Was wünschen Sie sich, auch für die kommende Zeit, vom Bezirk? Ich wünsche mir, dass wir eine Form von Digitalisierung und auch Endgeräte haben, die eine sinnvolle Struktur ergeben – wo also ganze Klassen und Jahrgangsstufen erfasst sind und nicht nur kleine Tröpfchen auf heiße Steine geschickt werden. Dazu gehören auch gute Mailstrukturen, digitale Lernplattformen und der Zugang für alle Schülerinnen und Schüler. Das heißt nicht, dass jedes Kind in der ersten Klasse gleich ein digitales Endgerät haben muss. Aber dass, je älter die Schülerinnen und Schüler werden, sie an die digitalen Sachen herangeführt werden.

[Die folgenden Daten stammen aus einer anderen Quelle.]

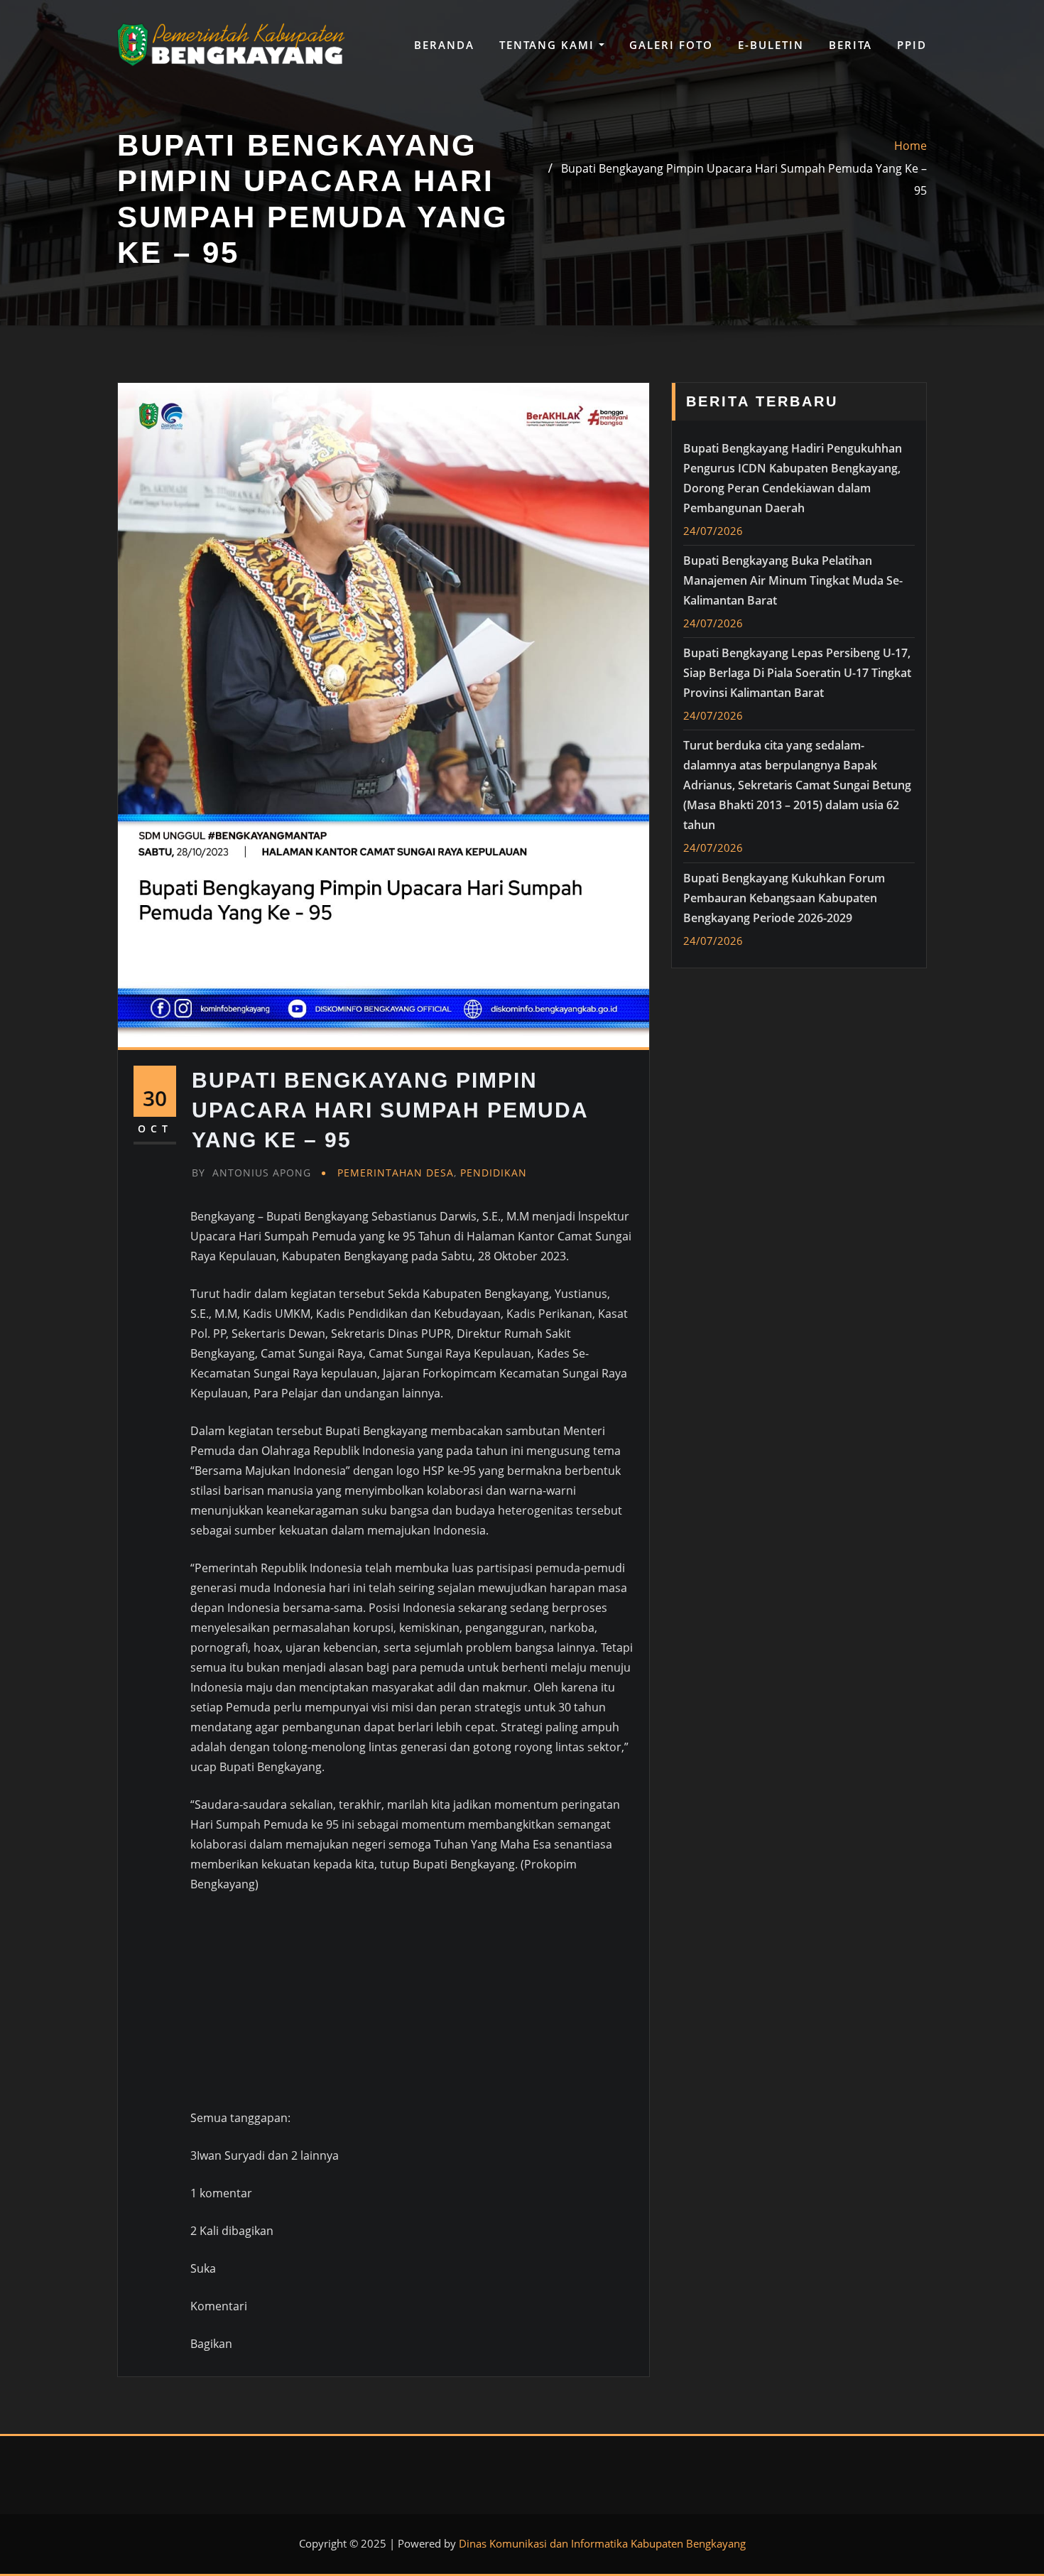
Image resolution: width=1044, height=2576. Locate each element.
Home (910, 145)
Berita (850, 45)
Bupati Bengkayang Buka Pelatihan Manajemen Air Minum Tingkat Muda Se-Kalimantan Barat (793, 580)
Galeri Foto (671, 45)
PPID (912, 45)
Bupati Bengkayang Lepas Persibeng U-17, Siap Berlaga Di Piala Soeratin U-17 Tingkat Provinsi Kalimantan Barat (797, 672)
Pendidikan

Der BEA führt eine Laptop-Spendenaktion durch… Die läuft wirklich gut. Wir können damit engagierten Schülerinnen und Schülern wirklich gut helfen. Wir haben gerade angefangen, die Laptops über Lehrerinnen und Lehrer auszugeben, das klappt ganz hervorragend. Vergeben haben wir bislang etwa 20, zur Verfügung haben wir gerade über 100 Laptops. Die Spendenbereitschaft ist wirklich toll und auch die Auswahl durch die Lehrerinnen und Lehrer, damit die Schülerinnen und Schüler einfach gute Prüfungen und ihren Lebensweg weiter machen können.
Ist die aktuelle Krise dann auch eine Chance? Auf jeden Fall, das ist ja eine Art langer Dornröschenschlaf in der Berliner Verwaltung gewesen. Das ist jetzt natürlich ein herbes Aufwachen. Da kann man nur hoffen, dass die Chancen jetzt genutzt werden.